* _Task_
Set down exactly the lines from the one containing "A télécharger (1418, 20)" to the final line of the records below, with every picture omitted.

[Pixel coordinate grounding data]
++++++
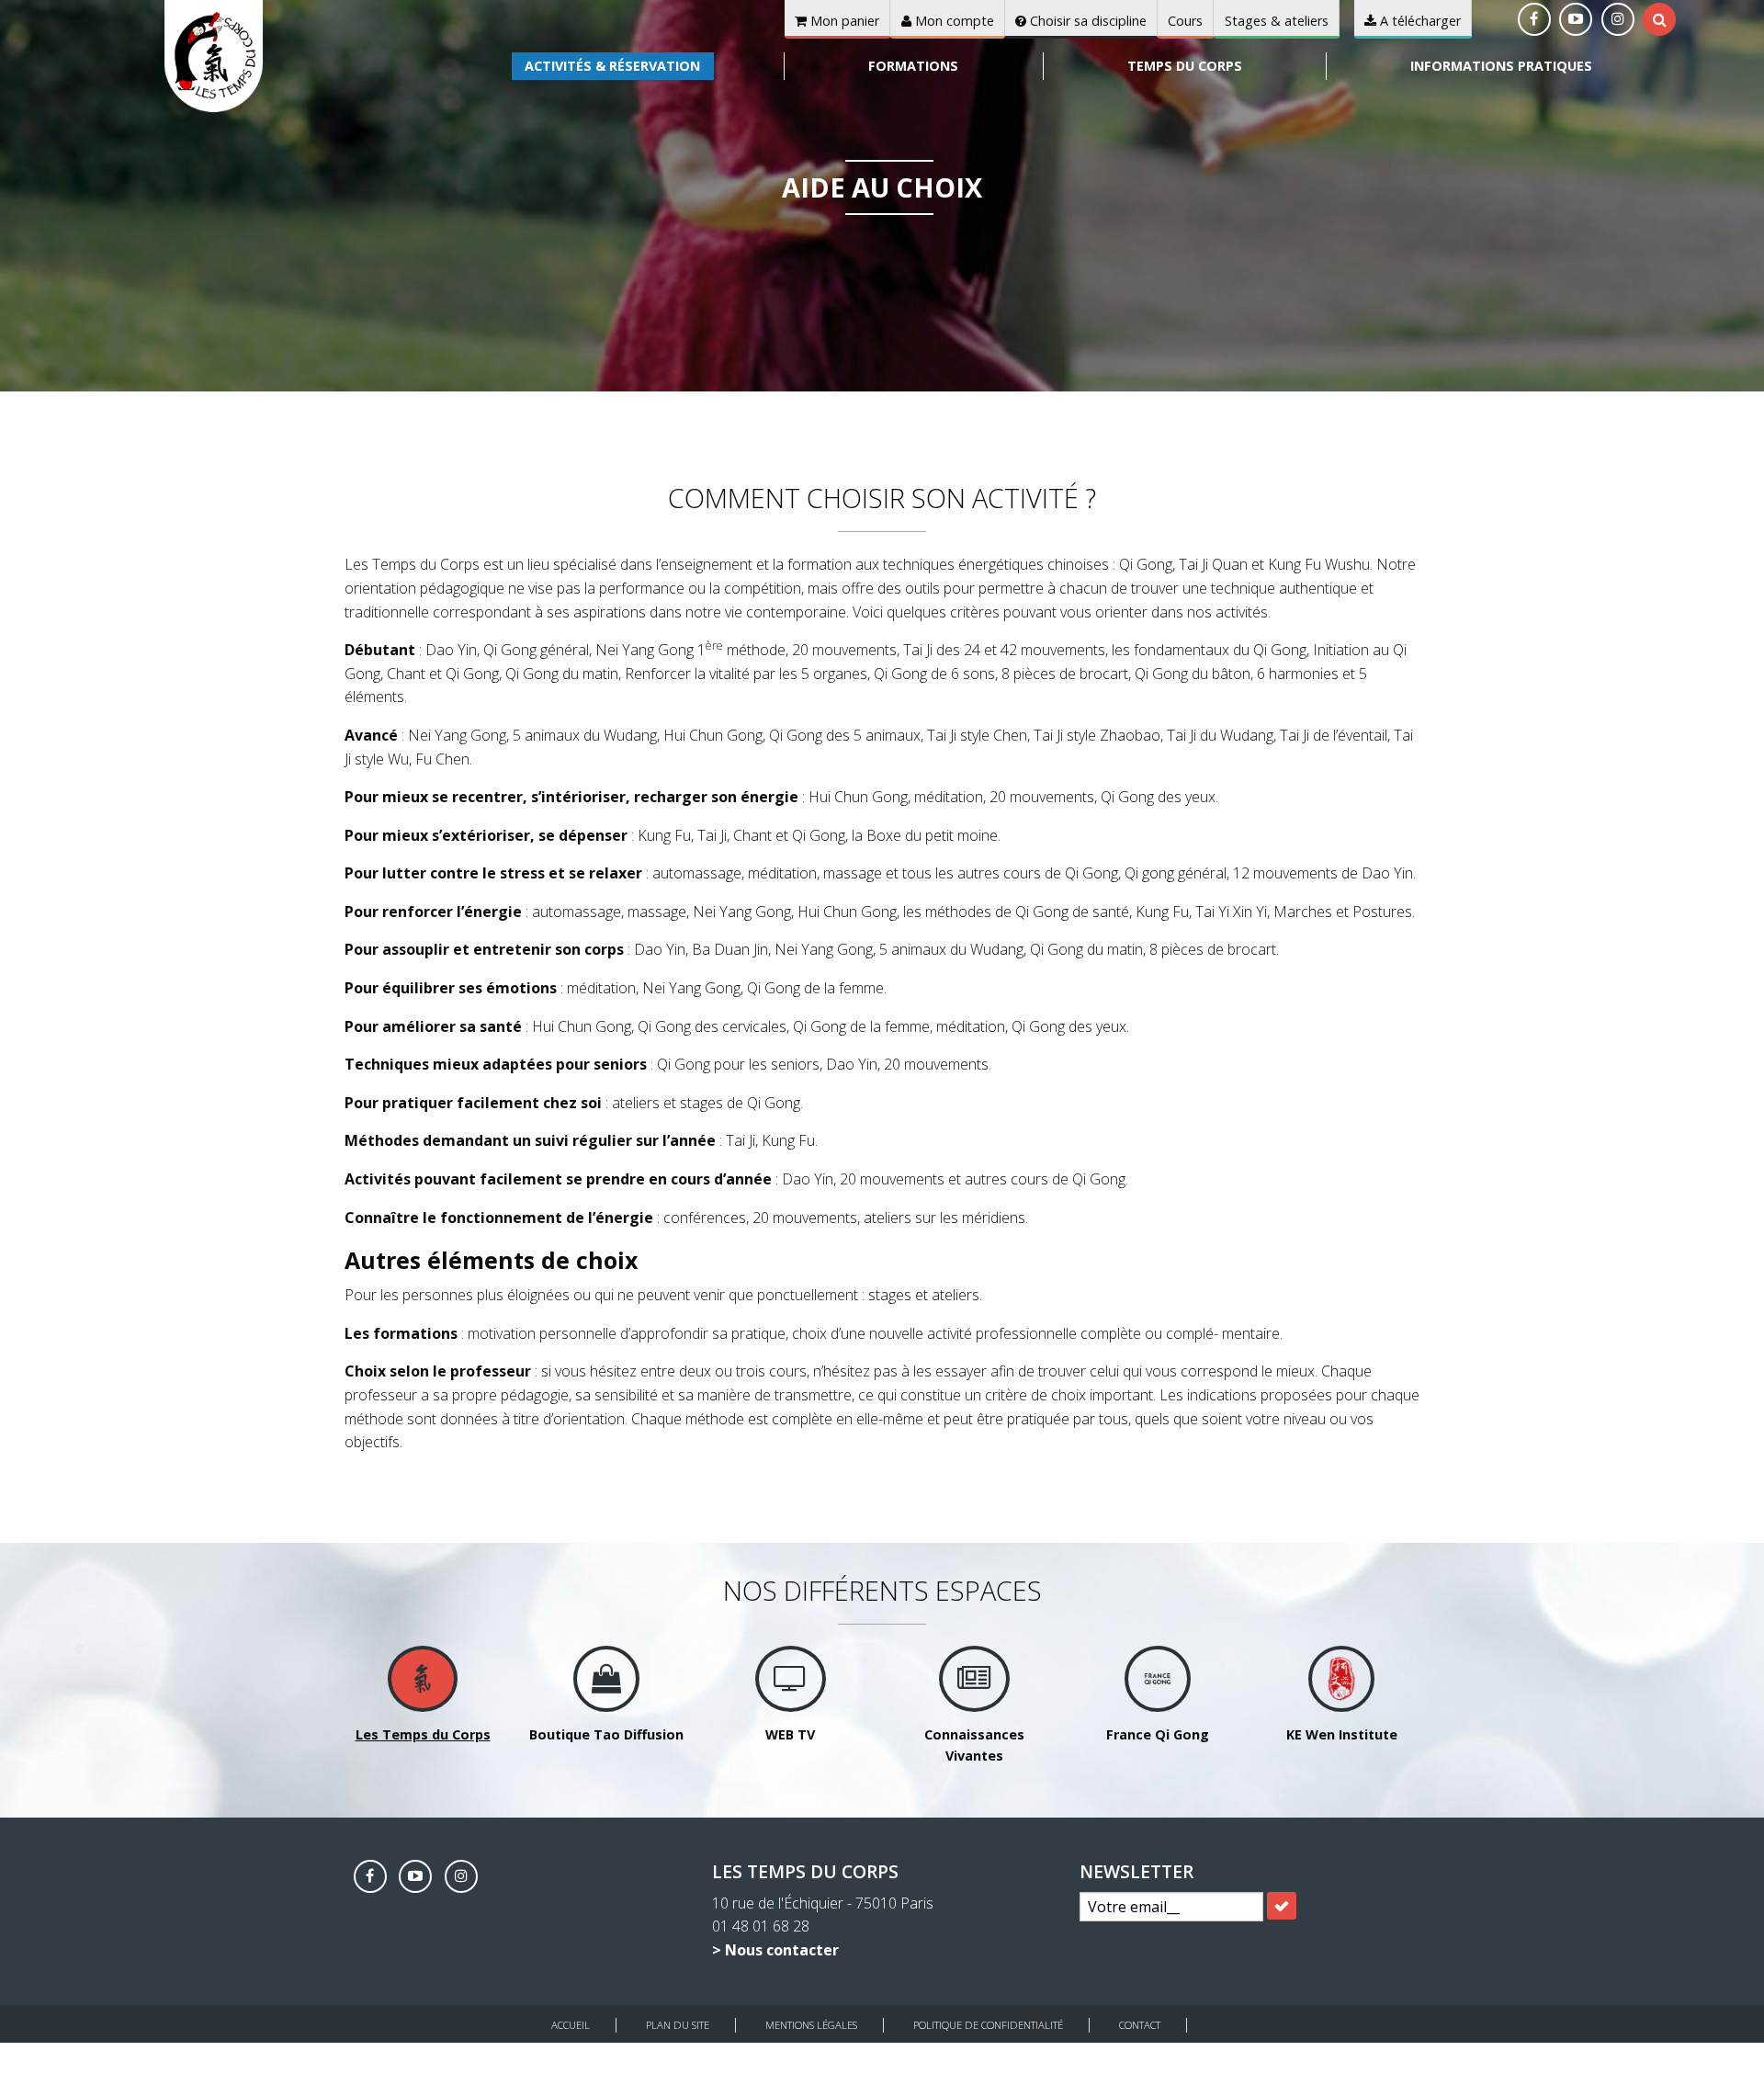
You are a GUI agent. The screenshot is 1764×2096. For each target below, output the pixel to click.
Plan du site (677, 2025)
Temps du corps (1184, 65)
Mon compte (952, 20)
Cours (1185, 20)
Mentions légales (811, 2025)
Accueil (570, 2025)
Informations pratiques (1501, 65)
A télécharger (1418, 20)
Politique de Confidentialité (988, 2025)
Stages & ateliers (1277, 20)
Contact (1139, 2025)
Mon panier (843, 20)
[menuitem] (613, 66)
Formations (913, 65)
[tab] (1660, 19)
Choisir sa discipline (1086, 20)
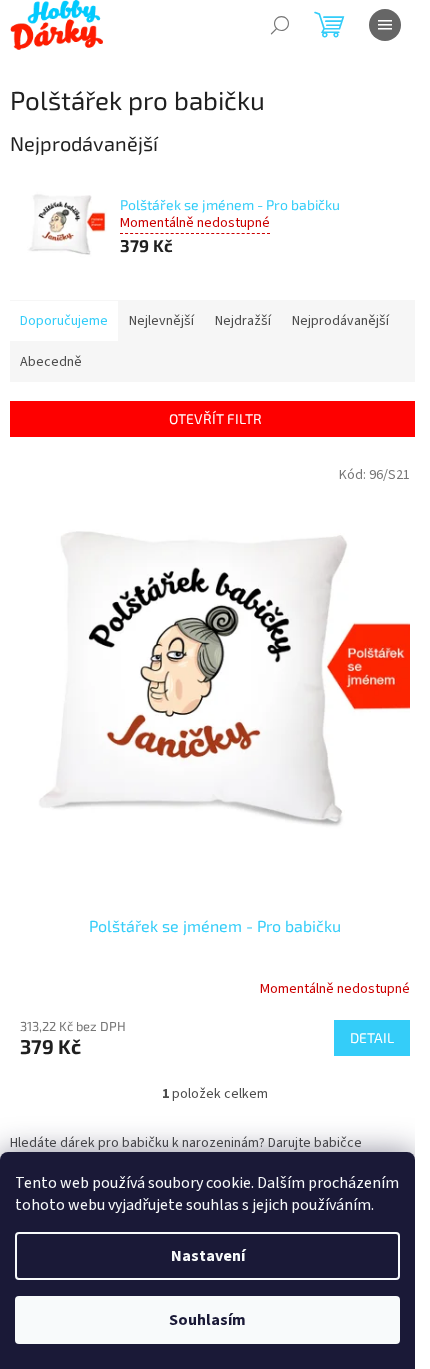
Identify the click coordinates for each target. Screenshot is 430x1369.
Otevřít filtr (215, 418)
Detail (372, 1037)
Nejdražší (243, 321)
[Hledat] (280, 25)
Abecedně (51, 362)
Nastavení (208, 1256)
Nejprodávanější (340, 321)
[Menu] (385, 25)
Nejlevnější (161, 321)
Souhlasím (207, 1320)
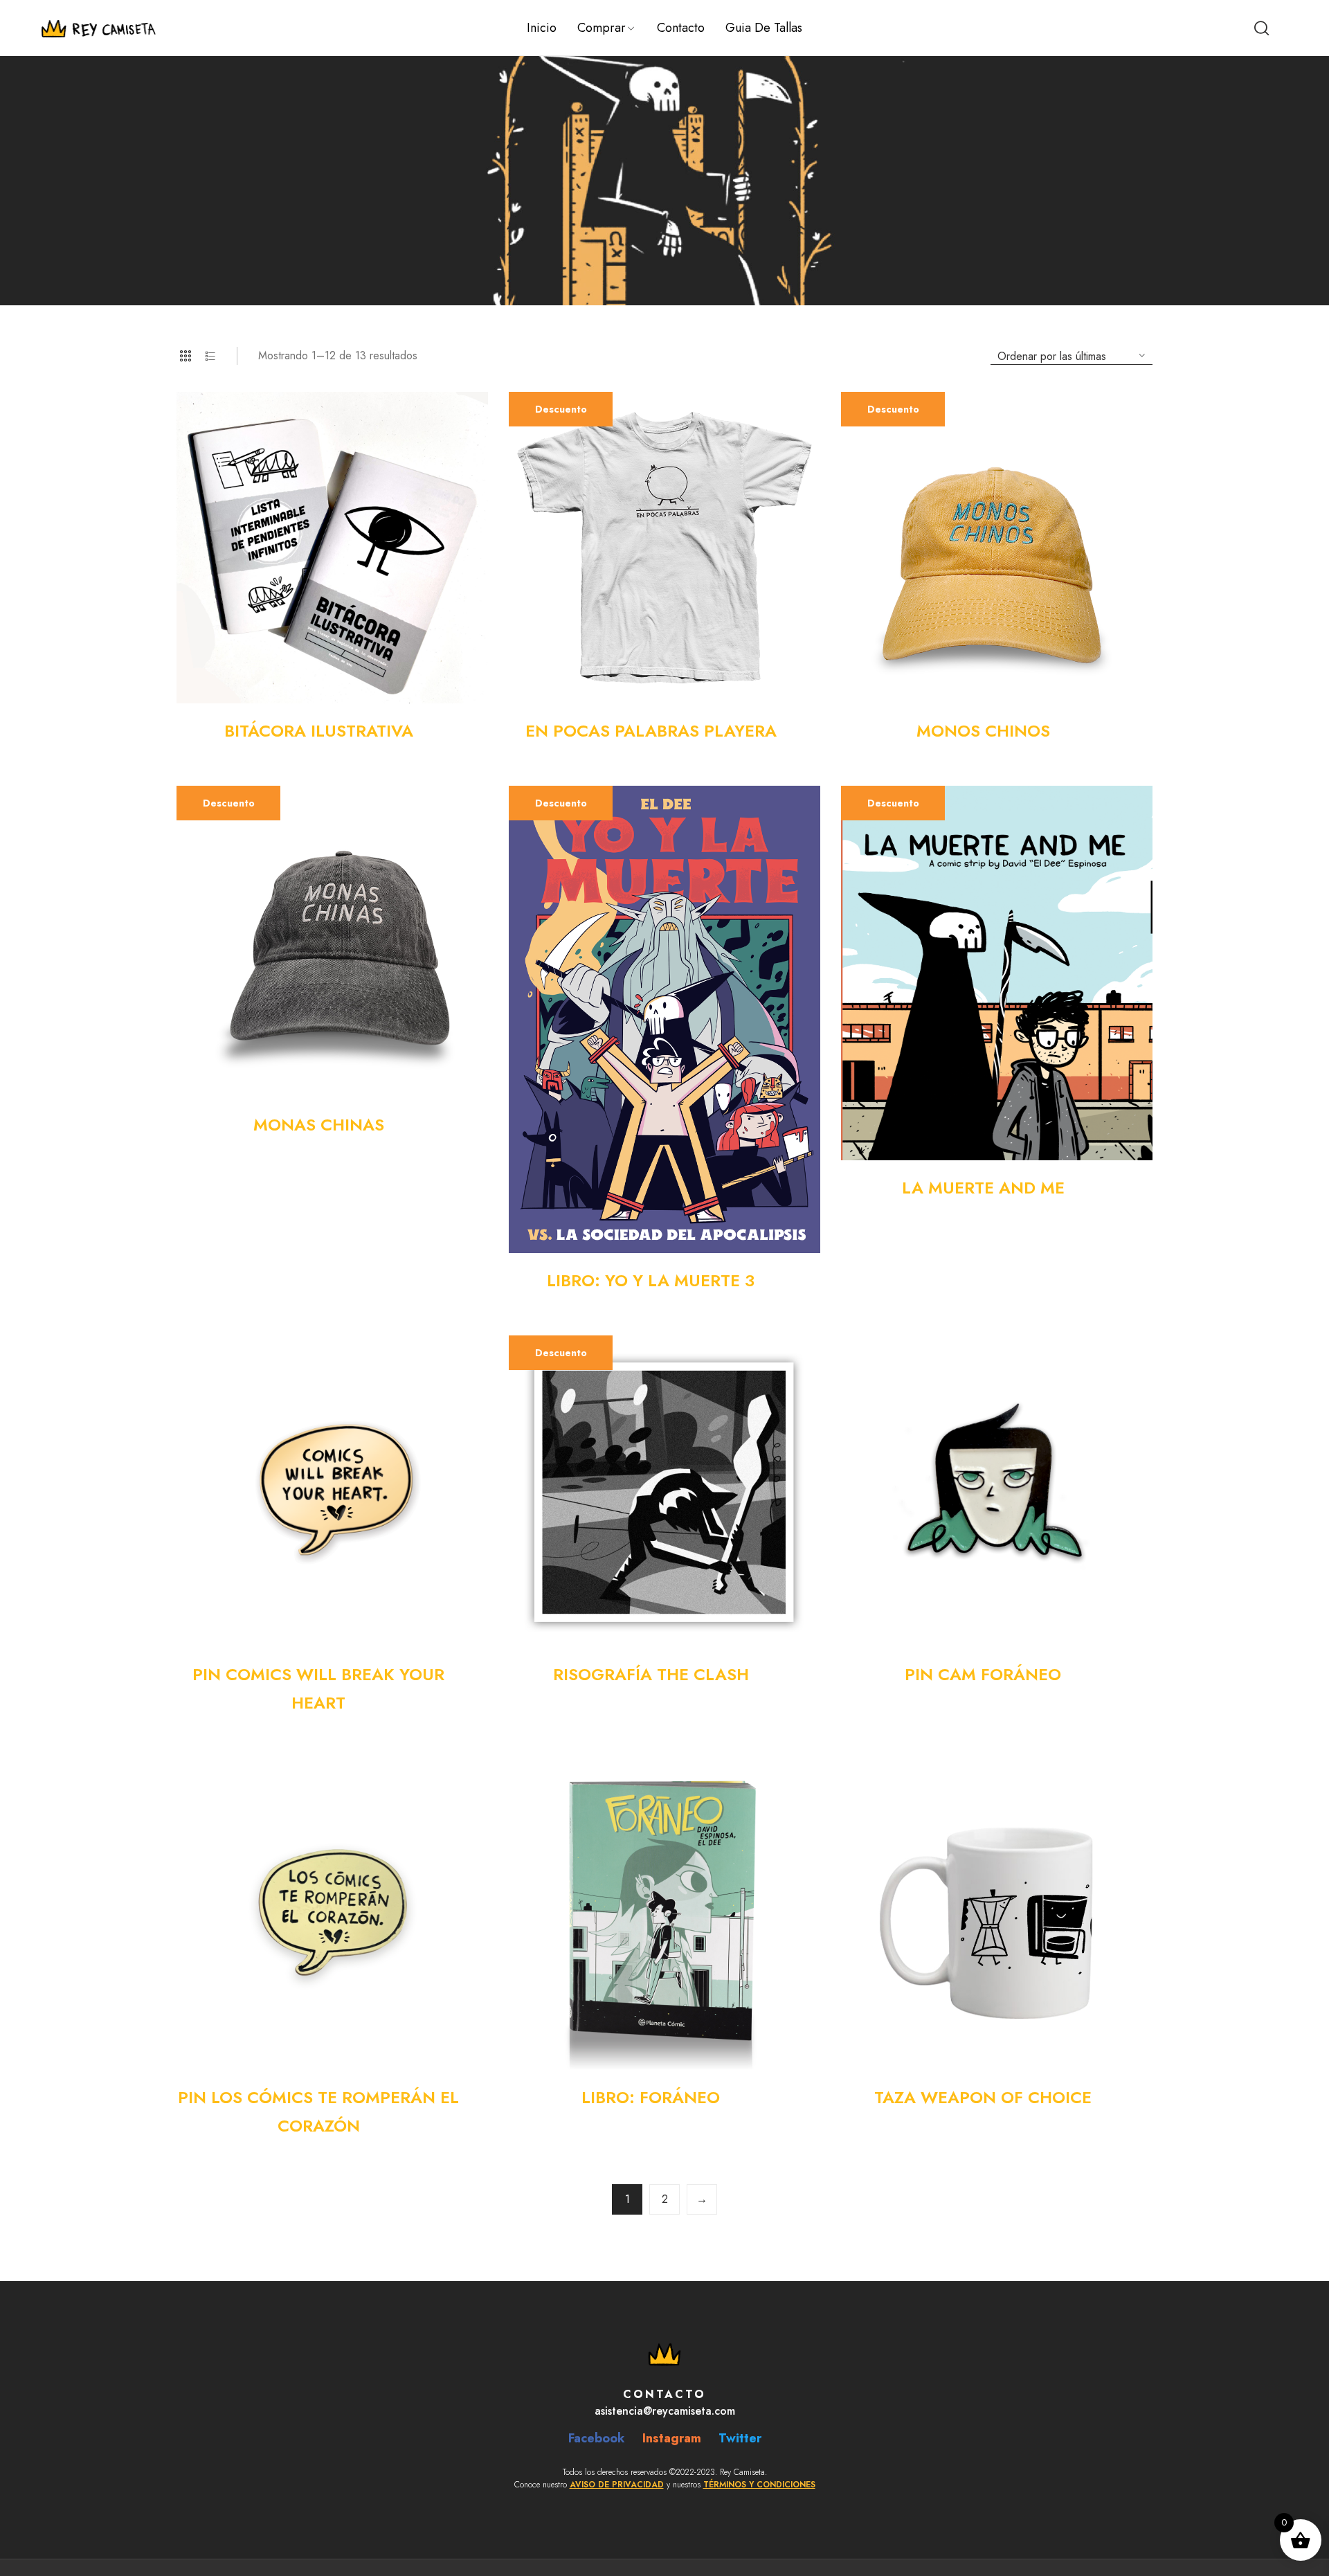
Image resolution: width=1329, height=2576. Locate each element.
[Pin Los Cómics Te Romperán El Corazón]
++++++
* _Finished exercise_
A télécharger (1418, 20)
Politique de Confidentialité (988, 2025)
Stages & ateliers (1277, 20)
Contact (1139, 2025)
Mon panier (843, 20)
[menuitem] (613, 66)
Formations (913, 65)
[tab] (1660, 19)
Choisir sa discipline (1086, 20)
Identify the click coordinates for each target. Screenshot is 430x1369.
Otevřít filtr (215, 418)
Detail (372, 1037)
Nejdražší (243, 321)
[Hledat] (280, 25)
Abecedně (51, 362)
Nastavení (208, 1256)
Nejprodávanější (340, 321)
[Menu] (385, 25)
Nejlevnější (161, 321)
Souhlasím (207, 1320)
Image resolution: width=1329, height=2576. Locate each element.
[Pin Los Cómics Te Romperán El Corazón]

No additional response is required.